Document section:
· · ·
Some of the latest creations still learning but its coming along. i enjoy the checkering the more i do the more i wanna do.. Some of the lines are just me playing around trying to learn what can and can't be done.. i also learned where lines come to a point you can't continue running over them they have to be light or the wood will fall away.. just something to share, thanks guys.. and mike


----------



## 1222DANO (Sep 1, 2014)

Not completely done with the pistol grip but you can see the heavy line down the center thats me trying to fix the intersection of all those lines. if you look in the lower corner where its rounded bout in the middle is where the wood fell away from all the intersecting lines..


----------



## tim scott (Sep 2, 2014)

danny,
that diamond pattern is looking good, your learning just takes time.... now your doing new mistakes just as expected... you've gone from too timid to way too rough.... there's no way to repair those heavy run overs.... back off a little clean the cutter more often.... takes doing a lot more before you get the hang of it.... and you have to get over the thought that this is just an old broken stock to practice on..... you have to treat every piece you touch as a very valuable pricey hunk of wood... I have three thousand dollar pieces of wood piled in my shop.... add to that the labor of stocking them up and I'm not very forgiving. but then in some ways the high end wood is easier to work... very hard and dense so it cuts much cleaner.....

when you start out working a pattern get all your lines in properly spaced and straight before you start cutting to full depth... kinda work up to full depth as you get it roughed in. do you have a riffler? funny looking bent file used for straightening out lines? it's a must have!!!!

I hope to be picking up an early .378 weatherby in perfect condition in this next week. again congrats on you new one....
· · ·
Aim 1:
Write out everything in the checkering thread from "when you start" down to "a must have!!!!".
Aim 2:
According to the checkering thread, what tool used for straightening out lines is a must-have?

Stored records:
· · ·
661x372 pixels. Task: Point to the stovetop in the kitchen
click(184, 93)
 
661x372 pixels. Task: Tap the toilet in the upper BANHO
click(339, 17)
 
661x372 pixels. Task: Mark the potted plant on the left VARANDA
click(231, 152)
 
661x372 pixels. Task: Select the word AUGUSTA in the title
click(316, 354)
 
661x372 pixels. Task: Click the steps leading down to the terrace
· · ·
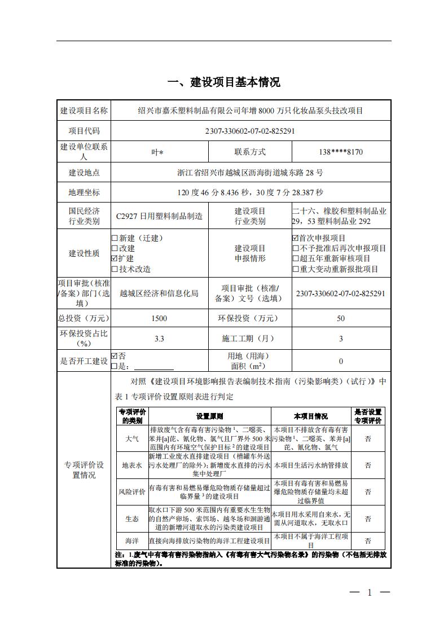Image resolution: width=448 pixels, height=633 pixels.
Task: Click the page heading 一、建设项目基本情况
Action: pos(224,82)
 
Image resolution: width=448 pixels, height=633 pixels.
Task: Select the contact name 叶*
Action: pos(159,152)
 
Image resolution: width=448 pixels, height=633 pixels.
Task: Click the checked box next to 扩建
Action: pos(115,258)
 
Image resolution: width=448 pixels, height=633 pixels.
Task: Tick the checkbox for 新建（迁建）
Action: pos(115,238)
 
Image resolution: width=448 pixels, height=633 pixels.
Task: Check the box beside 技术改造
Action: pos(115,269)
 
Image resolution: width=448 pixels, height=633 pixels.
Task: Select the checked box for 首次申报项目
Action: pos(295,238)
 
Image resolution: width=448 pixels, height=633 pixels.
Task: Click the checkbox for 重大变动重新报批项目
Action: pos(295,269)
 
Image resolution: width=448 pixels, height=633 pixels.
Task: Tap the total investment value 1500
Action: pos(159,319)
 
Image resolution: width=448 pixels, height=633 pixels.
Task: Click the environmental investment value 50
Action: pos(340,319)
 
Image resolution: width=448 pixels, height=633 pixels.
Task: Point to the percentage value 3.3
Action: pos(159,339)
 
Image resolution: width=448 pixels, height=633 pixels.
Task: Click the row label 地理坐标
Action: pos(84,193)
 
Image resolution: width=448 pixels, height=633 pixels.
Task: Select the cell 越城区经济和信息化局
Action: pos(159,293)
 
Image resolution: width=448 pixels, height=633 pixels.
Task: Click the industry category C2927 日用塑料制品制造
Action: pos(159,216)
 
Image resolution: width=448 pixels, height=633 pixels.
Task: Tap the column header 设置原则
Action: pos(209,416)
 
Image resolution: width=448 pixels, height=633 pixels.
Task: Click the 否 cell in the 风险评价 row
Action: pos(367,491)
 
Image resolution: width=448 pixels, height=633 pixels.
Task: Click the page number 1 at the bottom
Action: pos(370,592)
· · ·
Task response 1:
when you start out working a pattern get all your lines in properly spaced and straight before you start cutting to full depth... kinda work up to full depth as you get it roughed in. do you have a riffler? funny looking bent file used for straightening out lines? it's a must have!!!!

Task response 2:
A riffler